What is required: Rewrite the items below, changing each "Instruction" to "Goal" and leaving the rest untouched.

Task data:
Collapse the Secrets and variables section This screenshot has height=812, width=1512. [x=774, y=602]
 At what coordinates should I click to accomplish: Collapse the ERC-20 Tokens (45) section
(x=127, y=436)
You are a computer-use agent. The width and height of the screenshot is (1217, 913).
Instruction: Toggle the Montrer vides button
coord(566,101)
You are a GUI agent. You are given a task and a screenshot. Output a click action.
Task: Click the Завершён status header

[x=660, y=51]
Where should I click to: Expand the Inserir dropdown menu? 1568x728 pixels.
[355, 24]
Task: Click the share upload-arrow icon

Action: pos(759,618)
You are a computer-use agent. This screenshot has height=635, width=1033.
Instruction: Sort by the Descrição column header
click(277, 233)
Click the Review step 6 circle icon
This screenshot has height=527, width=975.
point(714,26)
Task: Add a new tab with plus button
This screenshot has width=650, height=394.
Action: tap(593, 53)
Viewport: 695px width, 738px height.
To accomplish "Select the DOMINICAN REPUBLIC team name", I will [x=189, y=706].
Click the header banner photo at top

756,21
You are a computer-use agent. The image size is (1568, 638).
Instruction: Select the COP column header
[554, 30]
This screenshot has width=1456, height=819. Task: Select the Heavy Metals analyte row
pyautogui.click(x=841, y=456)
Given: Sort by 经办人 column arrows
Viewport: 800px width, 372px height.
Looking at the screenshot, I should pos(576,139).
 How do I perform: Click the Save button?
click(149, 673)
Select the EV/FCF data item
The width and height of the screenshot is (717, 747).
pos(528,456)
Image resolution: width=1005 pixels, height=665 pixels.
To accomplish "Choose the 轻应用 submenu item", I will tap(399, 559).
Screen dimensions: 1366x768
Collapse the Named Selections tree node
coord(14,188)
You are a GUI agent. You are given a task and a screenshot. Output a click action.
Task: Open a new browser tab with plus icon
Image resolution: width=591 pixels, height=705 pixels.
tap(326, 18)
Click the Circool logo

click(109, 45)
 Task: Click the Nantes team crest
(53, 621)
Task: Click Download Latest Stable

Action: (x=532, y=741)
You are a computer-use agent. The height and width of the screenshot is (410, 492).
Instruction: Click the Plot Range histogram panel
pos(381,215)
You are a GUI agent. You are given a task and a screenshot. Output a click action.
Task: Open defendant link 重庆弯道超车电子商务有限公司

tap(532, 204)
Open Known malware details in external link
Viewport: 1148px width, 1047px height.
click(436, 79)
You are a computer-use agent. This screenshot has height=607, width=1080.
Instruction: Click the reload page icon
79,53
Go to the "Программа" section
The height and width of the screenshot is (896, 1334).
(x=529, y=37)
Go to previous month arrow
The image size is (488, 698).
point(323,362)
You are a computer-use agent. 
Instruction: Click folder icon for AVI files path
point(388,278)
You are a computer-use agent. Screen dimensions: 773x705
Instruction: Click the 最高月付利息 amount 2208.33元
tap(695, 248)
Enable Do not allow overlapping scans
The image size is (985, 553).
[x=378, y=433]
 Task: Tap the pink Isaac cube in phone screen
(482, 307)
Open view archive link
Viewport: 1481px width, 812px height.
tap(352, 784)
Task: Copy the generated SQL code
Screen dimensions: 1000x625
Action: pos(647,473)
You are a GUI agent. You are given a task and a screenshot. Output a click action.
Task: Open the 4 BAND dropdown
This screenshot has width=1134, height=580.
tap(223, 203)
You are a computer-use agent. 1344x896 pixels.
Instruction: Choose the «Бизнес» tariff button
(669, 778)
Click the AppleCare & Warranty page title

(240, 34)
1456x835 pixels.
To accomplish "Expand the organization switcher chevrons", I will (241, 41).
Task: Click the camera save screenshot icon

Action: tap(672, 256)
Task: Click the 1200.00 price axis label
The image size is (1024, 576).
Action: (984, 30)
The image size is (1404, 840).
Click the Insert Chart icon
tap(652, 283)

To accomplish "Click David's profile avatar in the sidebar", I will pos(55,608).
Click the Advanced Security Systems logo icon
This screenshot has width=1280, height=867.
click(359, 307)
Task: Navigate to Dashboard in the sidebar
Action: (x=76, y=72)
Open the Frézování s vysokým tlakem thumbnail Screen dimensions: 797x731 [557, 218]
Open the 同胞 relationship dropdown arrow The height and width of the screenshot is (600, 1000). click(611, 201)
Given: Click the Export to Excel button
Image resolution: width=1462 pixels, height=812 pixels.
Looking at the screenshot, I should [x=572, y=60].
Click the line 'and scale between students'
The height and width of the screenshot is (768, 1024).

Answer to the problem:
Collapse the Secrets and variables section This screenshot has height=812, width=1512. [x=774, y=602]
 At what coordinates should I click to accomplish: Collapse the ERC-20 Tokens (45) section
(x=127, y=436)
You are a computer-use agent. The width and height of the screenshot is (1217, 913).
Goal: Toggle the Montrer vides button
coord(566,101)
You are a GUI agent. You are given a task and a screenshot. Output a click action.
Task: Click the Завершён status header

[x=660, y=51]
Where should I click to: Expand the Inserir dropdown menu? 1568x728 pixels.
[355, 24]
Task: Click the share upload-arrow icon

Action: pos(759,618)
You are a computer-use agent. This screenshot has height=635, width=1033.
Goal: Sort by the Descrição column header
click(277, 233)
Click the Review step 6 circle icon
This screenshot has height=527, width=975.
point(714,26)
Task: Add a new tab with plus button
This screenshot has width=650, height=394.
Action: tap(593, 53)
Viewport: 695px width, 738px height.
To accomplish "Select the DOMINICAN REPUBLIC team name", I will [x=189, y=706].
Click the header banner photo at top

756,21
You are a computer-use agent. The image size is (1568, 638).
Goal: Select the COP column header
[554, 30]
This screenshot has width=1456, height=819. Task: Select the Heavy Metals analyte row
pyautogui.click(x=841, y=456)
Given: Sort by 经办人 column arrows
Viewport: 800px width, 372px height.
Looking at the screenshot, I should pos(576,139).
 How do I perform: Click the Save button?
click(149, 673)
Select the EV/FCF data item
The width and height of the screenshot is (717, 747).
pos(528,456)
Image resolution: width=1005 pixels, height=665 pixels.
To accomplish "Choose the 轻应用 submenu item", I will tap(399, 559).
Screen dimensions: 1366x768
Collapse the Named Selections tree node
coord(14,188)
You are a GUI agent. You are given a task and a screenshot. Output a click action.
Task: Open a new browser tab with plus icon
Image resolution: width=591 pixels, height=705 pixels.
tap(326, 18)
Click the Circool logo

click(109, 45)
 Task: Click the Nantes team crest
(53, 621)
Task: Click Download Latest Stable

Action: (x=532, y=741)
You are a computer-use agent. The height and width of the screenshot is (410, 492).
Goal: Click the Plot Range histogram panel
pos(381,215)
You are a GUI agent. You are given a task and a screenshot. Output a click action.
Task: Open defendant link 重庆弯道超车电子商务有限公司

tap(532, 204)
Open Known malware details in external link
Viewport: 1148px width, 1047px height.
click(436, 79)
You are a computer-use agent. This screenshot has height=607, width=1080.
Goal: Click the reload page icon
79,53
Go to the "Программа" section
The height and width of the screenshot is (896, 1334).
(x=529, y=37)
Go to previous month arrow
The image size is (488, 698).
point(323,362)
You are a computer-use agent. 
Goal: Click folder icon for AVI files path
point(388,278)
You are a computer-use agent. Screen dimensions: 773x705
Goal: Click the 最高月付利息 amount 2208.33元
tap(695, 248)
Enable Do not allow overlapping scans
The image size is (985, 553).
[x=378, y=433]
 Task: Tap the pink Isaac cube in phone screen
(482, 307)
Open view archive link
Viewport: 1481px width, 812px height.
tap(352, 784)
Task: Copy the generated SQL code
Screen dimensions: 1000x625
Action: pos(647,473)
You are a GUI agent. You are given a task and a screenshot. Output a click action.
Task: Open the 4 BAND dropdown
This screenshot has width=1134, height=580.
tap(223, 203)
You are a computer-use agent. 1344x896 pixels.
Goal: Choose the «Бизнес» tariff button
(669, 778)
Click the AppleCare & Warranty page title

(240, 34)
1456x835 pixels.
To accomplish "Expand the organization switcher chevrons", I will (241, 41).
Task: Click the camera save screenshot icon

Action: tap(672, 256)
Task: Click the 1200.00 price axis label
The image size is (1024, 576).
Action: (984, 30)
The image size is (1404, 840).
Click the Insert Chart icon
tap(652, 283)

To accomplish "Click David's profile avatar in the sidebar", I will pos(55,608).
Click the Advanced Security Systems logo icon
This screenshot has width=1280, height=867.
click(359, 307)
Task: Navigate to Dashboard in the sidebar
Action: (x=76, y=72)
Open the Frézování s vysokým tlakem thumbnail Screen dimensions: 797x731 [557, 218]
Open the 同胞 relationship dropdown arrow The height and width of the screenshot is (600, 1000). click(611, 201)
Given: Click the Export to Excel button
Image resolution: width=1462 pixels, height=812 pixels.
Looking at the screenshot, I should [x=572, y=60].
Click the line 'and scale between students'
The height and width of the screenshot is (768, 1024).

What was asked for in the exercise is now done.